▶ Problem description
Look through the records below and give the number of lines holding the string "width", nothing more.
(Material provided begins)
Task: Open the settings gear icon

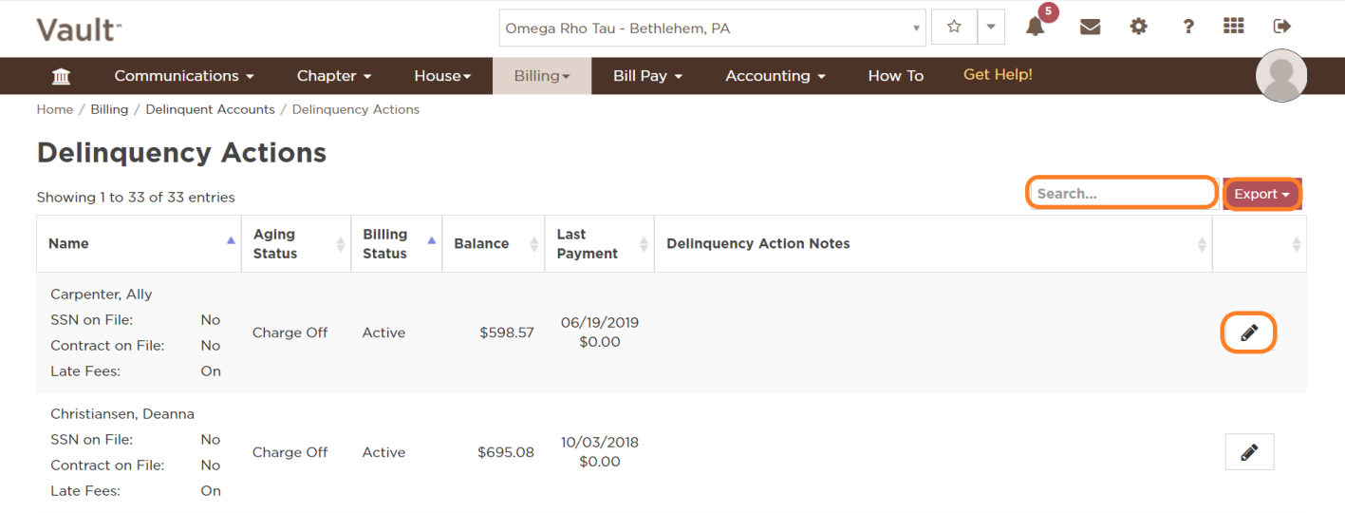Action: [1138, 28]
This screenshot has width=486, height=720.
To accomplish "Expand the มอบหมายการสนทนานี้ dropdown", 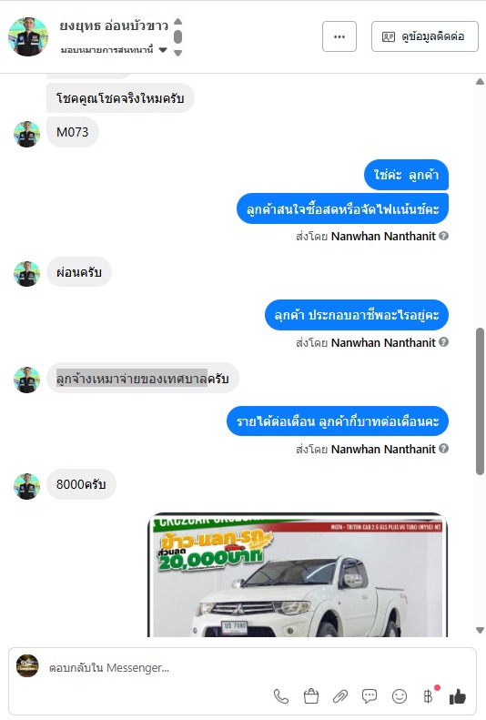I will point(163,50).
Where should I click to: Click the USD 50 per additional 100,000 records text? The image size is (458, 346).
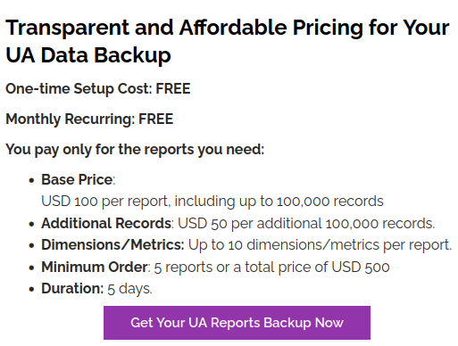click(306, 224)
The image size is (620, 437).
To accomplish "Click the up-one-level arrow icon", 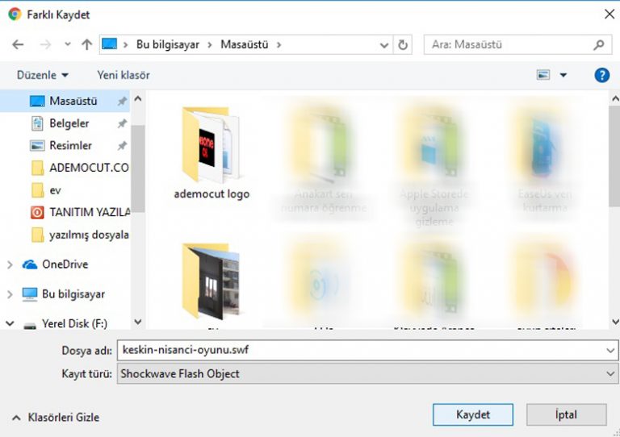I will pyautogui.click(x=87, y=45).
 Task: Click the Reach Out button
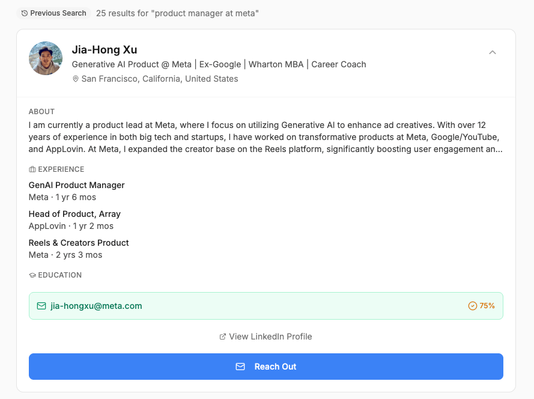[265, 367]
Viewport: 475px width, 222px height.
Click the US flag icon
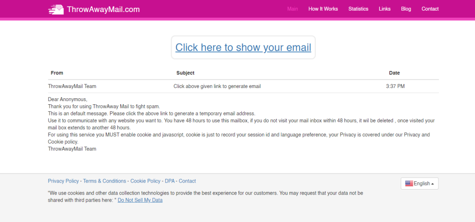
(Material provided ends)
▶ Answer to this problem
2